Cyclical risk in Reading 66 section 4.7

Can I get some intuition on this sentence: “investors without labor income will accept more cyclical risk to capture a premium for a risk that they do not care about.” Thx!

if you are a construction worker…you do not want to own cyclical stock because if the economy tanks…your stock portfolio tanks and you most likely lost your job. if you are a rich trust fund baby you do not rely on a income…thus you do not care about cyclical stocks and can buy them and earn a premium

Thanks, BCH. I guess you are not a bluecollar construction guy, but very familiar with that industry! :slight_smile: I am also confused by the sentence regarding priced recession risk in the curriculum: Investors can thus, earn a substantial premium for holding dimensions of risk unrelatd to market movements. :frowning:

construction worker and a stock portfolio!!! yeah right!

lzhao Wrote: ------------------------------------------------------- > Thanks, BCH. I guess you are not a bluecollar > construction guy, but very familiar with that > industry! :slight_smile: > > I am also confused by the sentence regarding > priced recession risk in the curriculum: > Investors can thus, earn a substantial premium for > holding dimensions of risk unrelatd to market > movements. > > :frowning: Is there a sentence before this? From what I can gather, I think it means that investors are not compensated for holding specific risk becasue diversification is cheap…however, certain investors, I will go back to my trust fund baby example…can hold portfolio of securities that are not diversified and bear specific issuer (stock) risk that is not related to market movements… for example you can hold distressed securities and take play the odds if the company will file bankruptcy or not…

the previous sentences are: if the average investor holdng a job bids up the price of the countercyclical stocks, then recession risk will be priced.
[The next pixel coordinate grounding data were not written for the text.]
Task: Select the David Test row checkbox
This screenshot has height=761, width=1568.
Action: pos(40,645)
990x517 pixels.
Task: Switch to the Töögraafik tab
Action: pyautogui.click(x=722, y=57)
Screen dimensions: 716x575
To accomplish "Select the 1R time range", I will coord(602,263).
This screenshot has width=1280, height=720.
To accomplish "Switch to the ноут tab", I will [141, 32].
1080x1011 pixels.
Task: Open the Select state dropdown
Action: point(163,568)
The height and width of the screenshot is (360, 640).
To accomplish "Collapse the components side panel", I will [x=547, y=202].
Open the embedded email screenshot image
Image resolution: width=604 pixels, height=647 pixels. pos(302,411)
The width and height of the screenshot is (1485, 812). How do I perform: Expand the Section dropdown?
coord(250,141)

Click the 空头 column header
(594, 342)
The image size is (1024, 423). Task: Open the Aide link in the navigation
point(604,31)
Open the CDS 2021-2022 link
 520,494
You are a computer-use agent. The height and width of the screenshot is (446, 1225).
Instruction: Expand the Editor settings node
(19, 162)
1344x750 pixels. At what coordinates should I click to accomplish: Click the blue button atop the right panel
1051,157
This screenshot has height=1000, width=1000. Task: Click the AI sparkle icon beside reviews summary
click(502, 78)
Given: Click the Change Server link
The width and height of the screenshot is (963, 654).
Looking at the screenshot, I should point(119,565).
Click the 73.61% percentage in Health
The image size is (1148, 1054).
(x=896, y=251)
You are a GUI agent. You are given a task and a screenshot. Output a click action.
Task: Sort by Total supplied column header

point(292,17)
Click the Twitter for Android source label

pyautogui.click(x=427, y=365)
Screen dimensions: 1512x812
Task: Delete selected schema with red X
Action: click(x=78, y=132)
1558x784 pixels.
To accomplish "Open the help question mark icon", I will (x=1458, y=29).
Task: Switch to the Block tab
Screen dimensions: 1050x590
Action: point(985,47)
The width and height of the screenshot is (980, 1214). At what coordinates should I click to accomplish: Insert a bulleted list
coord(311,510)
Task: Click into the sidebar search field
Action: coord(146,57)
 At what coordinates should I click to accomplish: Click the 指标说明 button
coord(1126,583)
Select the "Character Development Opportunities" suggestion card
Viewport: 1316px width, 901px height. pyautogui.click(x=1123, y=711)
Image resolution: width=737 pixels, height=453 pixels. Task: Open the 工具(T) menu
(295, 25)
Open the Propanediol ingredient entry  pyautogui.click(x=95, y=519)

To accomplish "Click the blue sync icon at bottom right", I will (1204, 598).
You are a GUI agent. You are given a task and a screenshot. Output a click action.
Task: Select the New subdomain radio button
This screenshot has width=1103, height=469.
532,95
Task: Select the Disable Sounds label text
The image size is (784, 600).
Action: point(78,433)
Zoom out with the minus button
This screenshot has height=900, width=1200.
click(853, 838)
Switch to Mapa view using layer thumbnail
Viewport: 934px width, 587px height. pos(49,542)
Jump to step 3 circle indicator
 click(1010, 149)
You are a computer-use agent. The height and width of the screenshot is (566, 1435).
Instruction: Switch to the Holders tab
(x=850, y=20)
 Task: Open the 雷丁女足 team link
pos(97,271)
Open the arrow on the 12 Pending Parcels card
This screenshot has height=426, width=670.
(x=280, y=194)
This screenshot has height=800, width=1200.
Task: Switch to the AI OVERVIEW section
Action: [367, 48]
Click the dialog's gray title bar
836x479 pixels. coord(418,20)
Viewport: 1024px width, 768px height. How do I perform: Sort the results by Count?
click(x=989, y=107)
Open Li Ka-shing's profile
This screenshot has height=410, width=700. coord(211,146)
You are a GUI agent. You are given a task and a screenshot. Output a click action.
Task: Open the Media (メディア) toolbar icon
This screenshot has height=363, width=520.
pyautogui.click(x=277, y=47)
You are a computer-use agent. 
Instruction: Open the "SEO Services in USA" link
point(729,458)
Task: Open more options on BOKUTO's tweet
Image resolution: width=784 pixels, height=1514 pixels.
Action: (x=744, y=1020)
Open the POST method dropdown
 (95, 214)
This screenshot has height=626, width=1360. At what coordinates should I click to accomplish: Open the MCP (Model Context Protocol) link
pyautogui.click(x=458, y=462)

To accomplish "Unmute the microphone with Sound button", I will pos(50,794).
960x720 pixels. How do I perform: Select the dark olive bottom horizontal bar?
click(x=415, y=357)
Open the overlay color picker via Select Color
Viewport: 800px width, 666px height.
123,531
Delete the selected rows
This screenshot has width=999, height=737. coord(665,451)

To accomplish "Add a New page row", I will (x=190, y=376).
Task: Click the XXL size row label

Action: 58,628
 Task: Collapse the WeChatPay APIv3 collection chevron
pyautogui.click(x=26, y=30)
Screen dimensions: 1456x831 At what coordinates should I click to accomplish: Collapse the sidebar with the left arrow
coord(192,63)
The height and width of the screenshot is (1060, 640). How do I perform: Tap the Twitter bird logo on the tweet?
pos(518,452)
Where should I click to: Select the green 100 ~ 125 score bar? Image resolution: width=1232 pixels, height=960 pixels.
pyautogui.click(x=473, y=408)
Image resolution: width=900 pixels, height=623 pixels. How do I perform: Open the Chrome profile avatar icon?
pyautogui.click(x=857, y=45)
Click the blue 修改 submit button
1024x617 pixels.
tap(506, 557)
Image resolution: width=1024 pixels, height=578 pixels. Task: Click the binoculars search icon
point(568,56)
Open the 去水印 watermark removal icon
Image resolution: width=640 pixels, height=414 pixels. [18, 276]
In addition, procyclical stocks would have lower prices than if the recession factor were not priced. Investor can thus… I still do not understand the logic… :frowning:

lzhao Wrote: ------------------------------------------------------- > the previous sentences are: > if the average investor holdng a job bids up the > price of the countercyclical stocks, then > recession risk will be priced. In addition, > procyclical stocks would have lower prices than if > the recession factor were not priced. Investor can > thus… > > I still do not understand the logic… :frowning: if some risk is priced in a stock it means investors have already taken into account the probability of that risk occuring and have either driven the price of the stock up or down. if you are a construction worker and you do not want any cyclical stocks…you buy a lots of countercyclical stock and bid the price of countercyclical stocks up…if stock price goes up then returns go down…this means the recession risk is priced into the stock… as ordinary investors move into countercyclical stock and away from cyclical stocks…the price of cyclical stocks go down and expected returns go up (recession risk priced in)…and the trust fund baby buys the cyclical stock and holds during recession and when the economy turns better (during recovery) and everyone wants cyclical stock he can sell them for a large return

I understand better now. BTW, why specifically mention “risks unrelated to market movements”?